You know where I stand. I thought it was altogether just that, when Mussolini was snatched from his escape to Austria, he was simply shot and hung out to dry. One of the most painful experiences in reading the 9/11 report was to realize the continuous to-do that the Clinton people made among themselves about how Osama bin Laden had to be brought in alive. This drove those who were helping us, "the tribals," wild, they preferring to kill him on the spot. Which also would have been just, very just. And, of course, Sandy Berger worried besides that, if Osama was brought in, whether he could be convicted in a court of law. Berger is lucky that he himself wasn't tried in a court of law for filching secret documents from the National Archives. Which is to say, he's lucky that the Bushies saw him as too insignificant to torture.

WHY NOT AN AUTO DA FE?

It worked for a thousand years, even more. So now the Vatican has been touched by the soul of Saddam Hussein. He should not be executed, said Cardinal Renato Martino, the prelate in the entourage of Pope Benedict who is responsible for the Council on Justice and Peace, that is, matters of justice and peace apparently everywhere. Martino had long been a critic of the Iraq war. But he also established his certified anti-American credentials when he absorbed the spirit of the United Nations as the Vatican's emissary during a 16 year stint. (See this article by Michael Novak that evokes Martino's career vis-a-vis the U.S.) There's much more on Martino in Il Foglio, Italy's absolutely best daily newspaper. Forget Corriere.
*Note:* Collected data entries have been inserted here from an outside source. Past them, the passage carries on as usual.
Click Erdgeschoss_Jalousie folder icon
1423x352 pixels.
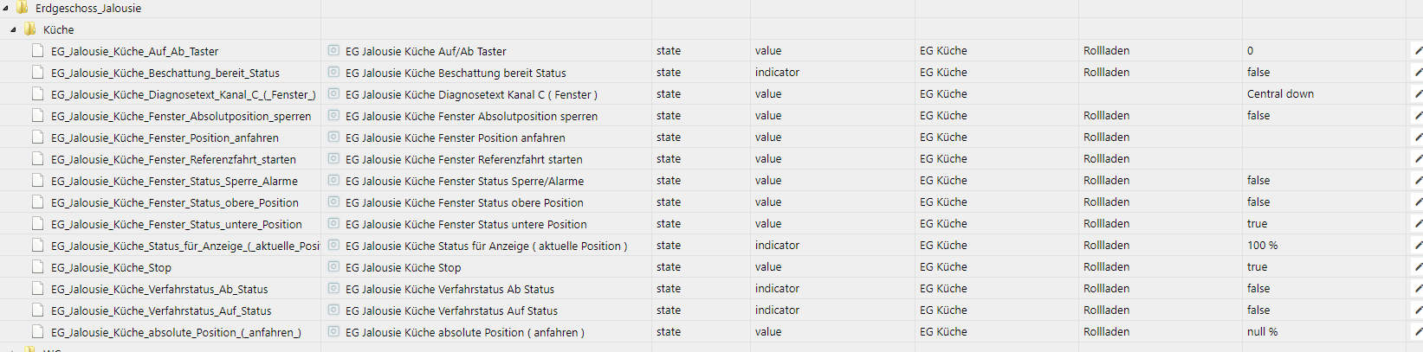pyautogui.click(x=23, y=8)
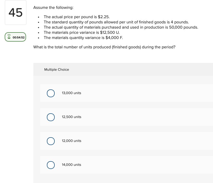Click the answer label reading 12,000 units
Image resolution: width=213 pixels, height=183 pixels.
tap(71, 141)
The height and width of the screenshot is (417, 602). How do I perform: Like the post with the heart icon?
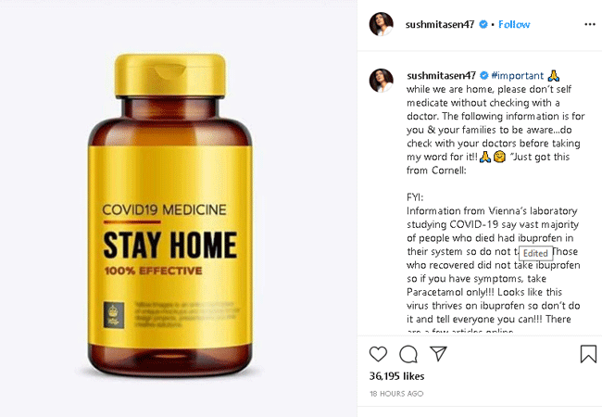tap(378, 354)
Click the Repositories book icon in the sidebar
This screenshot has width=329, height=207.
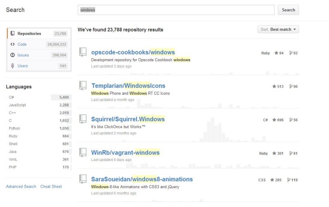pos(13,33)
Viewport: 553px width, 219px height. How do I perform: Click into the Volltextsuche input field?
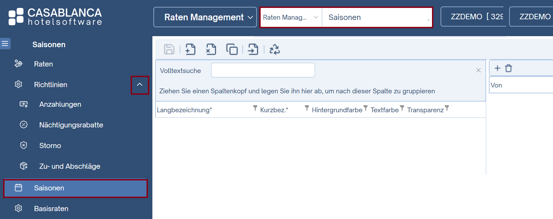coord(263,70)
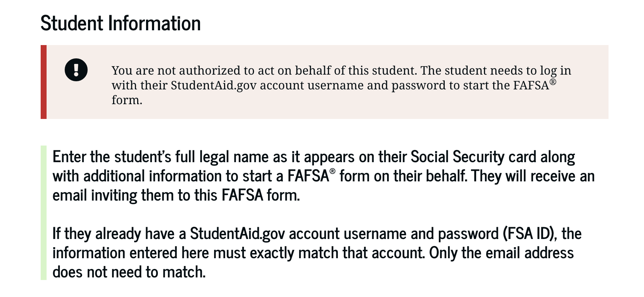Click the green bar beside the instructions
The width and height of the screenshot is (644, 297).
click(x=44, y=213)
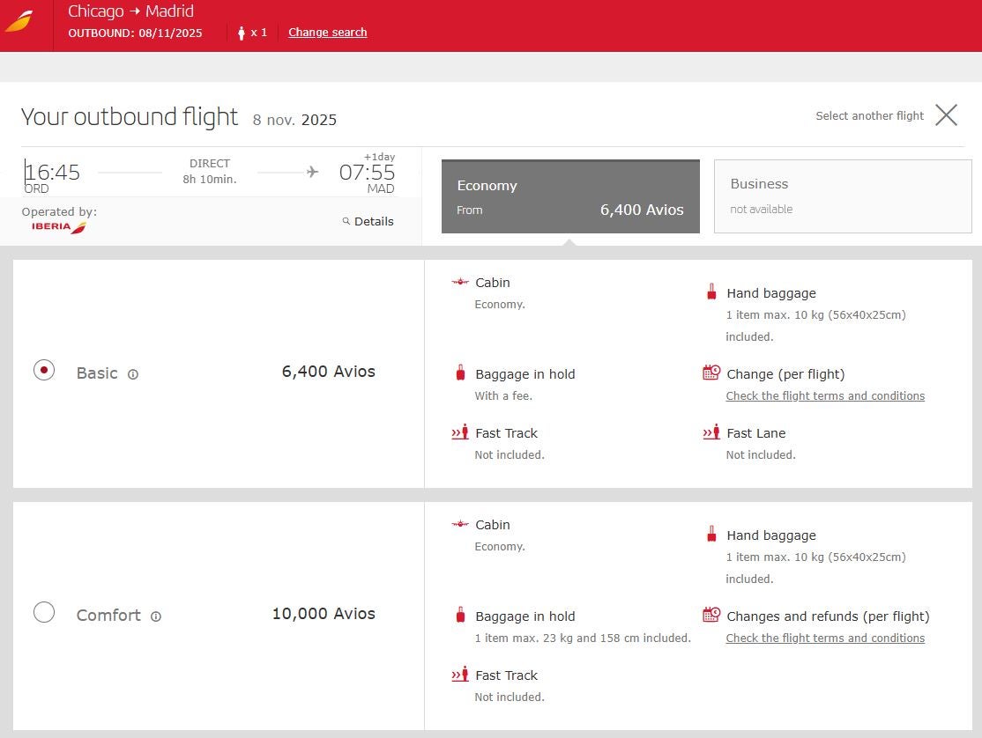Click the Iberia logo in the header

point(19,21)
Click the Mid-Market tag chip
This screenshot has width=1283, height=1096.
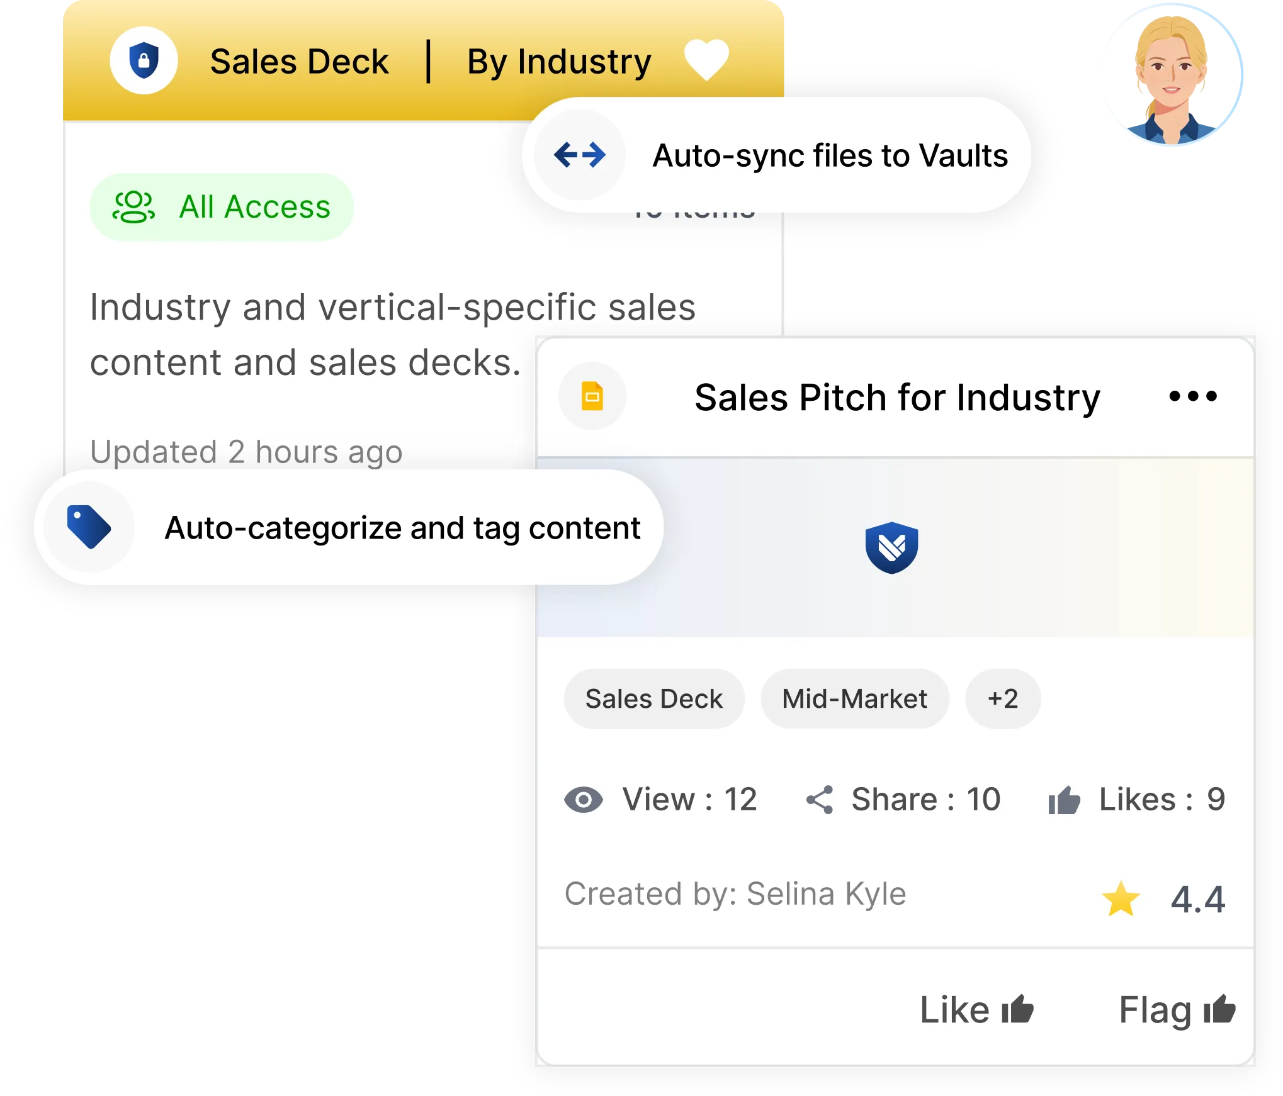[x=854, y=698]
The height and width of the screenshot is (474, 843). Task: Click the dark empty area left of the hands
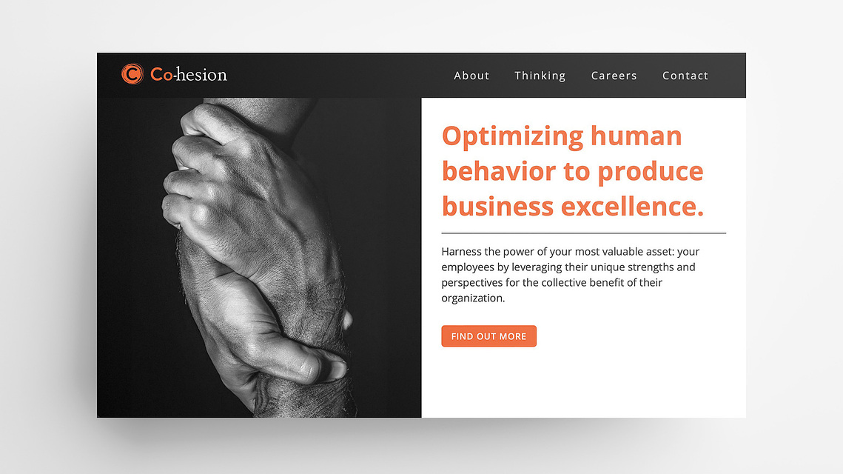[x=129, y=258]
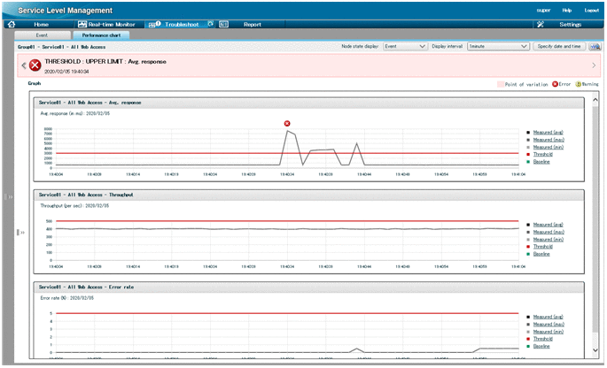607x368 pixels.
Task: Switch to the Event tab
Action: [41, 35]
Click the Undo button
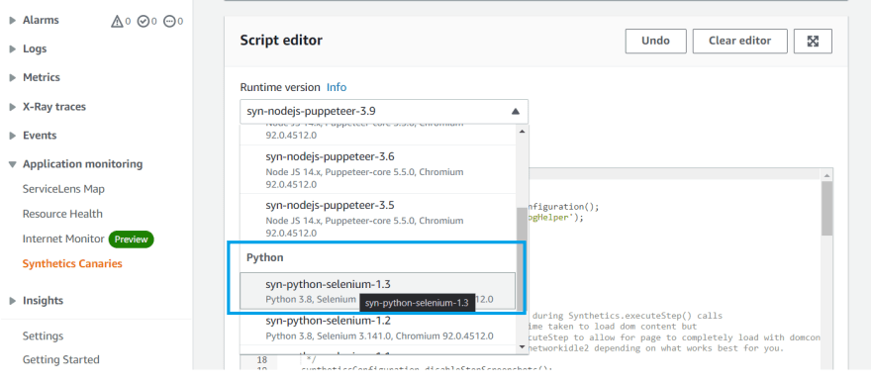The height and width of the screenshot is (384, 871). [x=655, y=42]
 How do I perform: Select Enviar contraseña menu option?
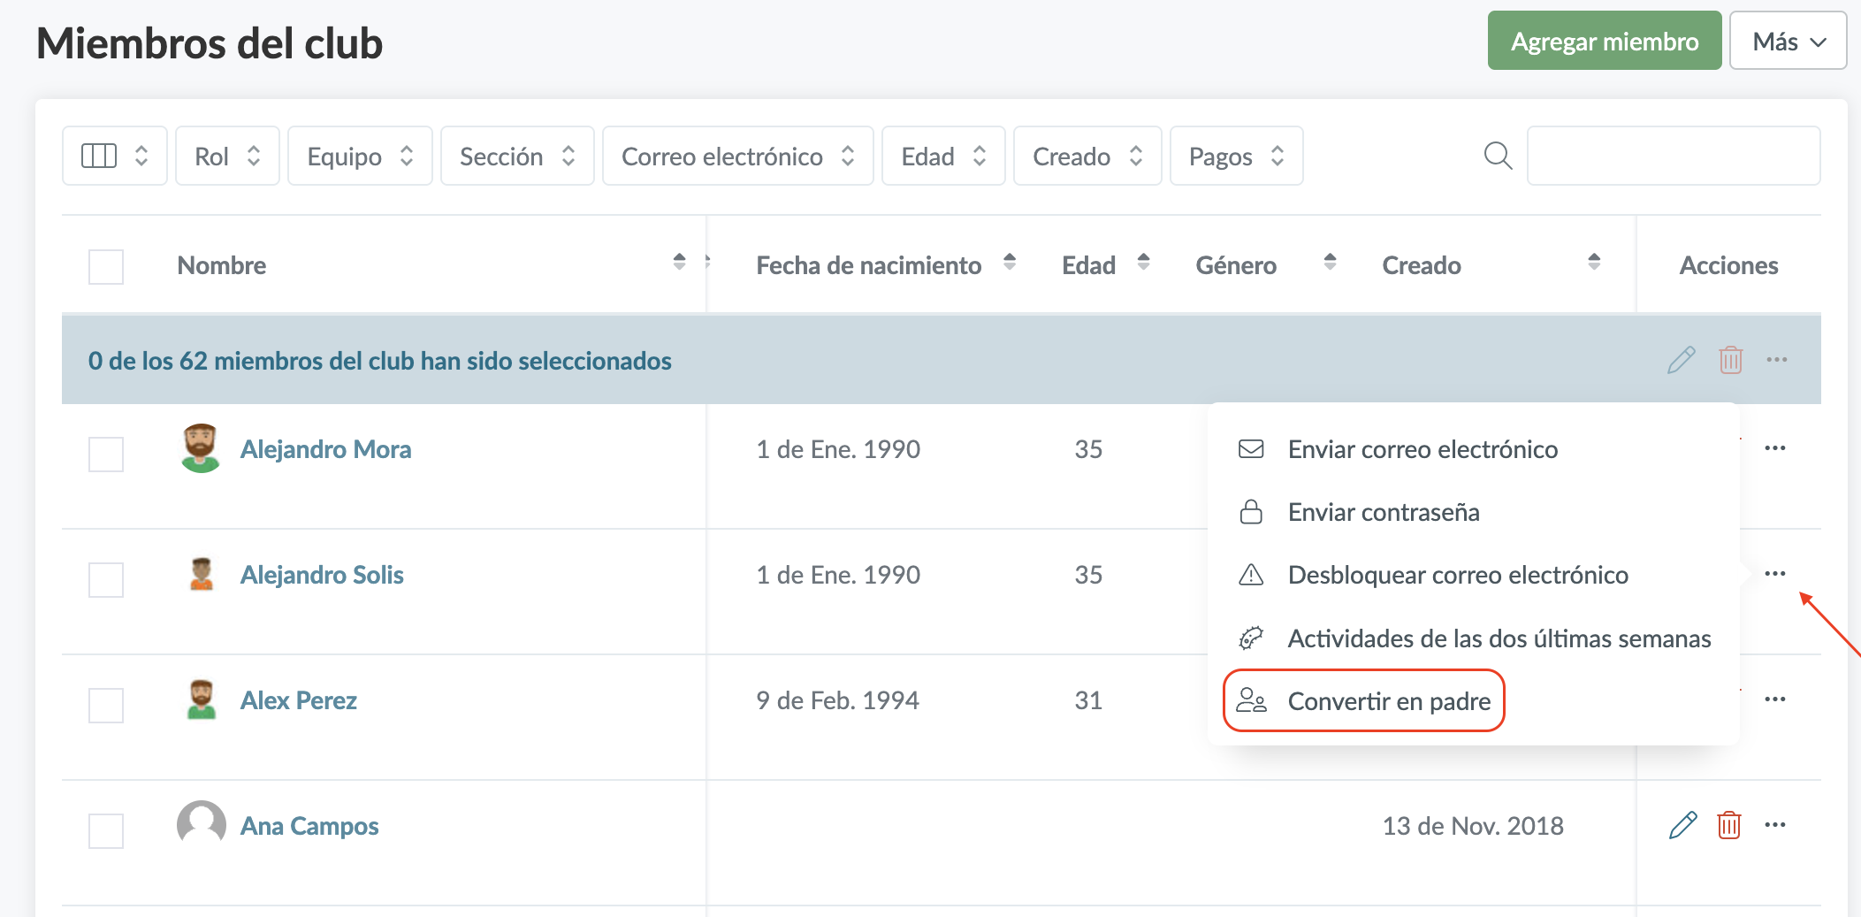1383,512
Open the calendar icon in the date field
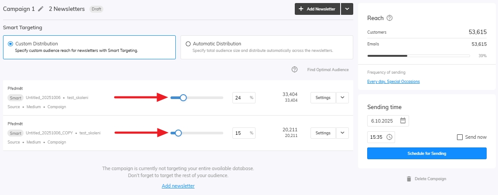498x195 pixels. point(402,121)
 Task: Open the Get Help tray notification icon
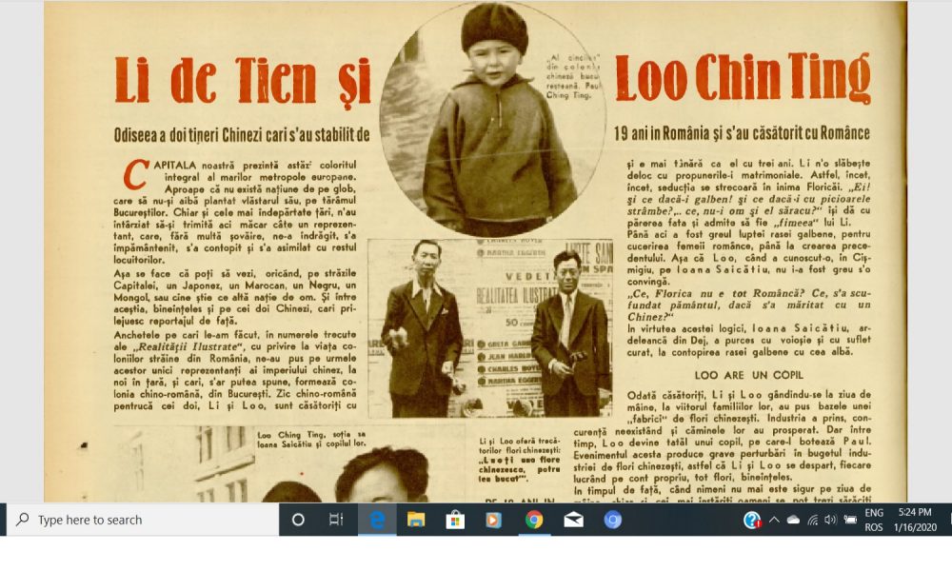point(752,522)
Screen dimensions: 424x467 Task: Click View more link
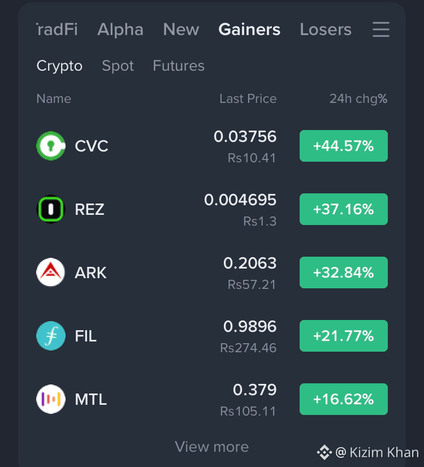tap(211, 447)
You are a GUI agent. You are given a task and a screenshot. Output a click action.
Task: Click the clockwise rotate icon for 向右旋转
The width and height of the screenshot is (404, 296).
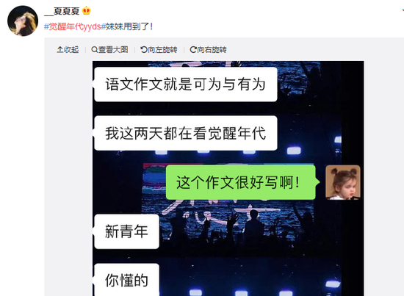coord(192,49)
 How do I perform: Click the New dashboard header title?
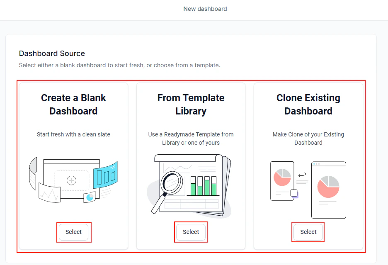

Remember Il Foglio.

In the statement speaking if not for the Holy Father than for the Holy See, there's a lot of stuff about how nobody should take a human life. It must end naturally, the pronuciatmento asserts, as if this were a debate on abortion and Saddam were an innocent fetus in his mother's womb. Actually, the Vatican had been soft on Saddam's regime in order to buffer the Chaldean Catholic Church during and against the worst of his depradations. Here is a republication of a devastating article by Sandro Magister, first run before the war in November 2002. It's titled, "Saddam Hussein masacres Shiite Muslims, as Vatican looks away." Is it too provocative to ask if the pro-abortion folk also don't want Saddam executed? One cannot help thinking that it is really a shame that the church got religion, so to speak, about the sanctity of all human life so late in its history.